Retype the records in full, keeping each character as it is.

▬▬▬

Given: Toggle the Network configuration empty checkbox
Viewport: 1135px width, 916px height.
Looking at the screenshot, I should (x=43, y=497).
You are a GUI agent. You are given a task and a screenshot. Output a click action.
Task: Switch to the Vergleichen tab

▬▬▬

YOUR RESPONSE:
Given: Toggle the Network configuration empty checkbox
Viewport: 1135px width, 916px height.
Looking at the screenshot, I should (x=43, y=497).
You are a GUI agent. You are given a task and a screenshot. Output a click action.
Task: Switch to the Vergleichen tab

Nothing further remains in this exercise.